+++ Entries shown
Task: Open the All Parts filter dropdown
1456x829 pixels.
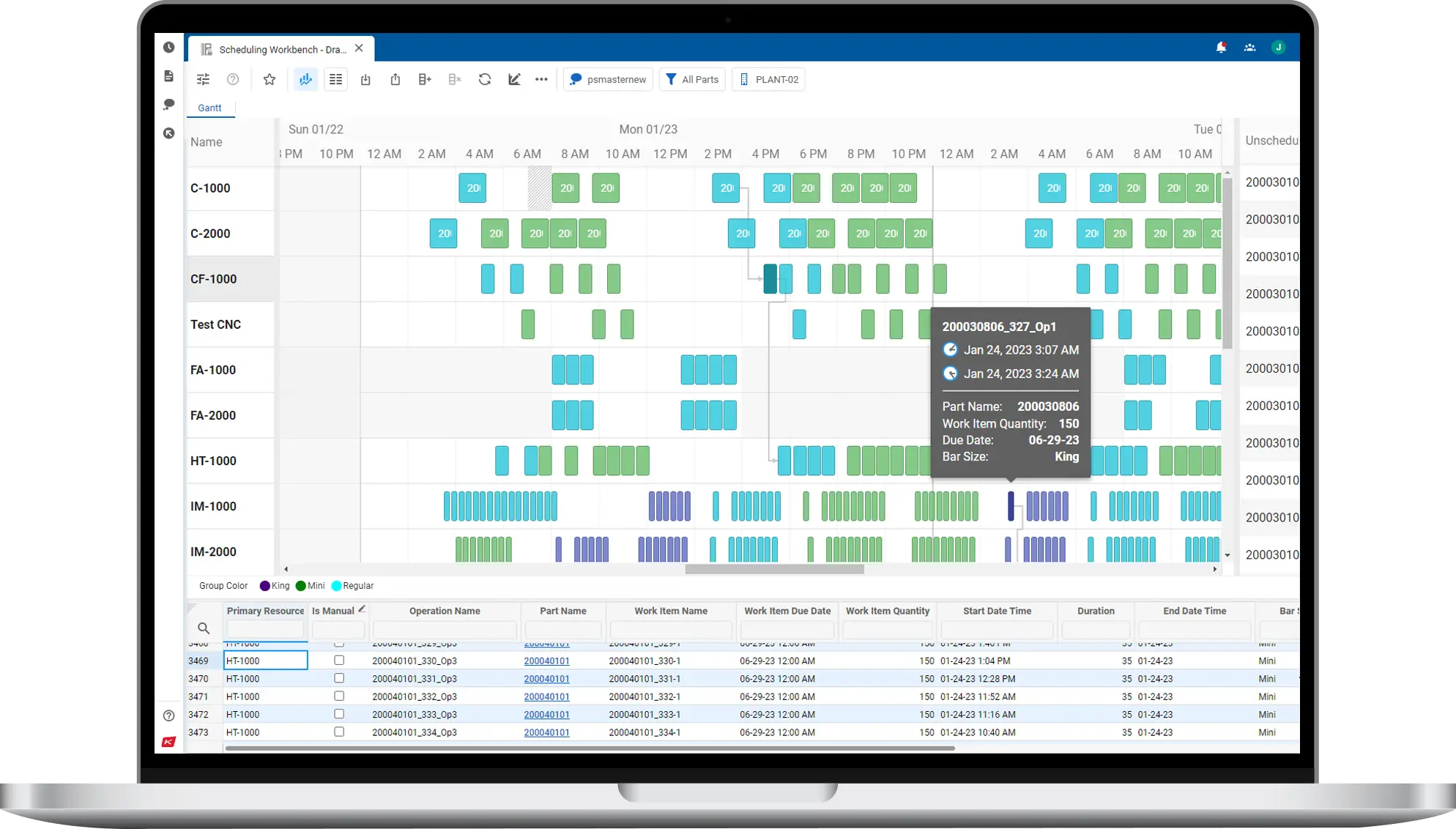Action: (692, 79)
++++++
+++ Entries shown
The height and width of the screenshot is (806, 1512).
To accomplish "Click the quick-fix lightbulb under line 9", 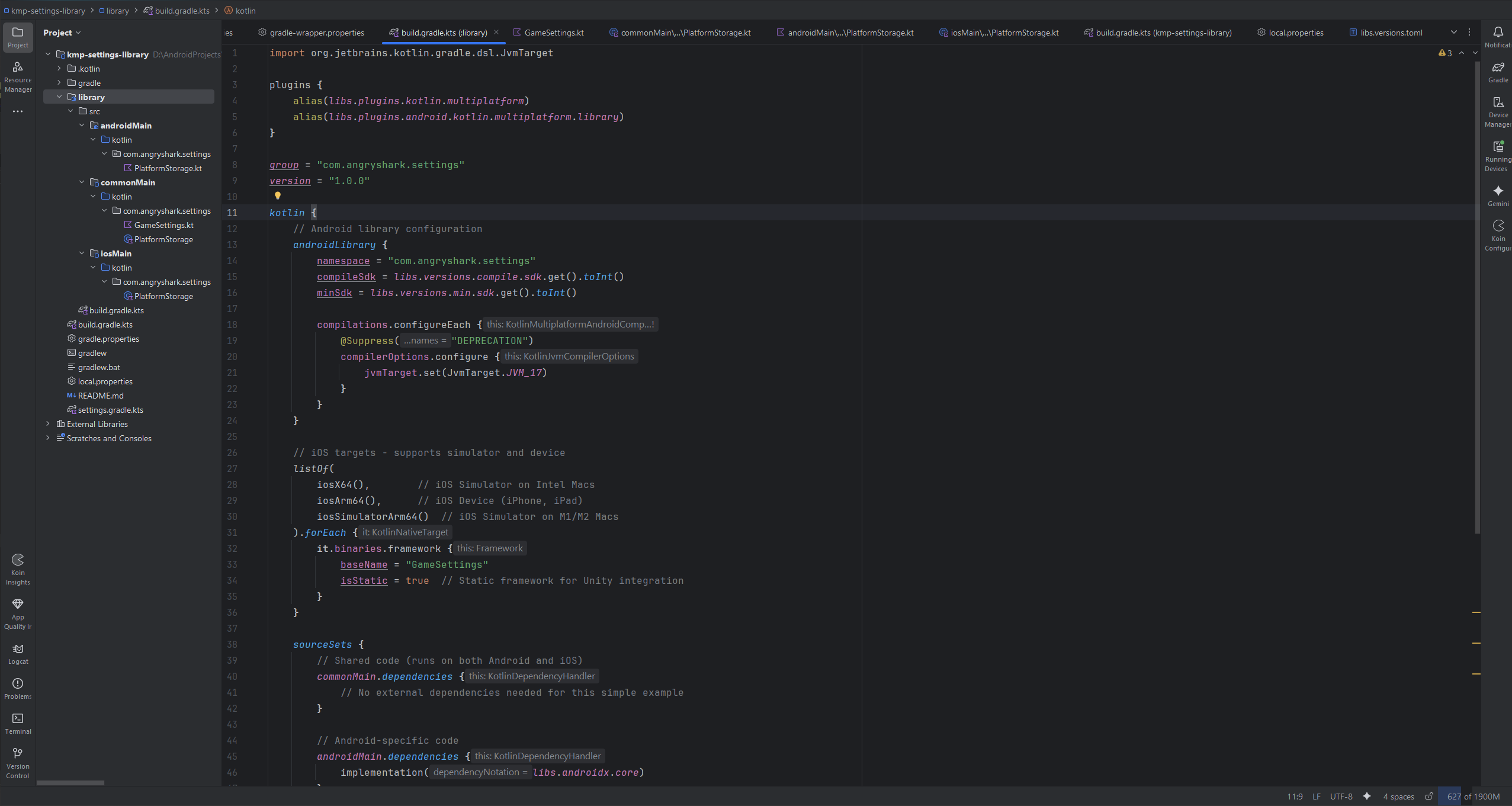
++++++
=== Exercise brief ===
Work from the entries above. Set down exactly and only the lines from the line with "The height and" to the line with "the quick-fix lightbulb", both included, and leave the pictures out.

=== Reply ===
The height and width of the screenshot is (806, 1512).
To accomplish "Click the quick-fix lightbulb under line 9", 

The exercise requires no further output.